PAGE TEXT:
· · · · · · ·

Ghana’s fight against corruption is being “severely weakened” by chronic underfunding and political influence across its key accountability institutions, according to the 2025 IMF Governance Diagnostic Report. The report cautions that the country’s anti-corruption architecture is nearing a breaking point.
The assessment, conducted in September 2023, reveals that major institutions, including the Office of the Special Prosecutor (OSP), the Economic and Organised Crime Office (EOCO) and the Commission on Human Rights and Administrative Justice (CHRAJ), often receive less than half of the budgets approved for them by Parliament.
As a result, the agencies responsible for investigating corruption, prosecuting financial crimes, safeguarding public resources and protecting whistleblowers are operating without the basic tools required to function effectively.
Although annual allocations are approved, the IMF notes that actual releases from the Ministry of Finance routinely fall far short, leaving institutions unable to recruit staff, sustain investigations, upgrade technology or pursue specialised prosecutions.
Even the OSP, established to tackle high-profile corruption cases, must obtain “clearance” from the Ministry of Finance before hiring or paying staff, a condition the IMF calls incompatible with operational independence.

· · · · · · ·

EXCERPTED RECORDS:
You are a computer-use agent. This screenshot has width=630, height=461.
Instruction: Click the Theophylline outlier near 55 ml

· · · · · · ·

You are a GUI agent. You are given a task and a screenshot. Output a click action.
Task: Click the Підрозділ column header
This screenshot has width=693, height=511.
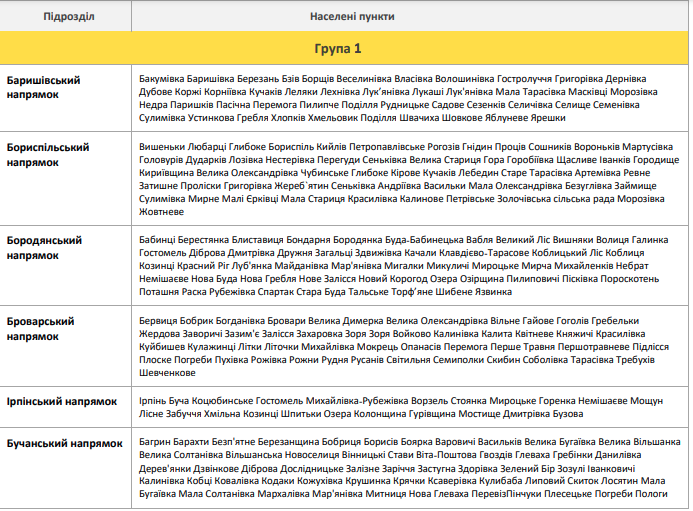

· · · · · · ·

PROBLEM DESCRIPTION:
Write what comes next in the article on the underfunding of Ghana's anti-corruption institutions. The items take no part in this work.

RESULT OF THE EXERCISE:
Beyond funding challenges, the report warns that Ghana’s anti-corruption framework is “fragmented, overlapping and exposed to political influence.” This structural vulnerability, it argues, compounds the damage caused by underfunding and undermines the overall effectiveness of the system.
The IMF highlights harmful overlaps among the OSP, EOCO and CHRAJ, all of which investigate corruption-related offences but lack clear coordination protocols. This duplication, the report says, slows down cases, creates institutional confusion and allows political actors to exploit loopholes.
The Attorney-General’s constitutional authority over all prosecutions further limits the independence of EOCO and the OSP, whose prosecutorial powers remain more symbolic than guaranteed. The IMF references recent events — including the resignation of the first Special Prosecutor and the removal of the Auditor-General — as examples of political pressure at work.
Despite progress in digitalisation, access-to-information reforms and procurement upgrades, the IMF concludes that these gains are overshadowed by deep structural weaknesses. Accountability institutions lack the independence, funding and clarity of mandate needed to enforce Ghana’s own anti-corruption laws.
Without decisive reforms — including guaranteed financing, clearer institutional mandates and insulation from political interference — the IMF warns that corruption will continue to drain public revenue, erode investor confidence and threaten Ghana’s economic recovery.